Wie derart unterschiedliche Versionen ein und derselben Geschichte zustande kommen – eine Elitengeschichte, eine Volksgeschichte -, darüber hat Harald Welzer eine grundlegende Hypothese entwickelt, die durch die Ergebnisse der Studie „Opa war kein Nazi“ erhärtet wurde: Er vermutet

einen Unterschied im Bewusstsein über die Geschichte, der allzu oft übersehen wird, einen Unterschied zwischen kognitivem Geschichtswissen und emotionalen Vorstellungen über die Vergangenheit. Auf der Ebene emotionaler Erinnerungen scheinen sich Bindungskräfte und Faszinosa gegenüber der nationalsozialistischen Vergangenheit entfalten und erhalten zu können, die merkwürdig unverbunden mit dem Wissen über diese Zeit sind, und zwar über die Generationen hinweg. Metaphorisch gesprochen, existiert neben einem wissensbasierten ‚Lexikon’ der nationalsozialistischen Vergangenheit ein weiteres, emotional bedeutenderes Referenzsystem für die Interpretation dieser Vergangenheit: eines, zu dem konkrete Personen – Eltern, Großeltern, Verwandte – ebenso gehören wie Briefe, Fotos und persönliche Dokumente aus der Familiengeschichte. Dieses ‚Album’ vom ‚Dritten Reich’ ist mit Krieg und Heldentum, Leiden, Verzicht und Opferschaft, Faszination und Größenphantasien bebildert, und nicht, wie das ‚Lexikon’, mit Verbrechen, Ausgrenzung und Vernichtung.

(…)

Die Annahme, dass Geschichtsbewusstsein eine kognitive und eine emotionale Dimension hat, wird auch dadurch gestützt, dass das menschliche Gedächtnis mit unterschiedlichen Systemen für kognitive und emotionale Erinnerungen operiert, und nichts macht das greifbarer, als wenn man Angehörige der Zeitzeugengeneration, die ihre Vergangenheit ‚aufgearbeitet’ haben und der nationalsozialistischen Geschichte höchst kritisch gegenüberstehen, mit leuchtenden Augen über ‚ihre Zeit’ und ihre Erfahrungen bei der HJ oder bei der Luftwaffe berichten hört.“ (S.9f.)
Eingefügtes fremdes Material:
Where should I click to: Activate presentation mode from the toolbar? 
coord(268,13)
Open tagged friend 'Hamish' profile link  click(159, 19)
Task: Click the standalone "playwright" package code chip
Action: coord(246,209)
Welzers Buch, und allein das würde es schon lesenswert machen, gibt dem Leser eine Erklärung für dessen eigene manchmal verwirrende Erfahrungen mit Zeitzeugen an die Hand. Ich erinnere mich an eine Deutschlehrerin, die uns bei jeder Gelegenheit versicherte, wie furchtbar die NS-Zeit war, und wie froh wir sein sollten, in einem demokratischen Staat zu leben. Sie war geradezu besessen von dem Thema: Egal, ob es um Schiller ging oder um Walther von der Vogelweide oder um deutsche Grammatik, irgendwie kriegte sie immer die Kurve zu ihrem Lieblingsthema. Ging es aber um ihre eigenen Erfahrungen mit dieser Zeit, dann sah man die von Welzer erwähnten leuchtenden (blauen) Augen, mit denen unsere blonde Lehrerin („Ich entsprach ja dem Ideal“) uns vom BDM erzählte und von den „feschen schwarzen Uniformen“ (der SS) vorschwärmte – nur um uns eine halbe Minute später zu versichern, „wie furchtbar das alles war“. Da tat sich eine gewisse Glaubwürdigkeitslücke auf, zumal die Dame zu Freudschen Fehlleistungen tendierte (von einer Kollegin namens „Goebel“ sprach sie immer als von „Frau Doktor Goebbels“). Es gibt nichts Garstigeres als den Humor von Gymnasiasten, und die ansonsten hervorragende Lehrerin wurde, ohne es zu ahnen, zur Zielscheibe ungezählter Witze.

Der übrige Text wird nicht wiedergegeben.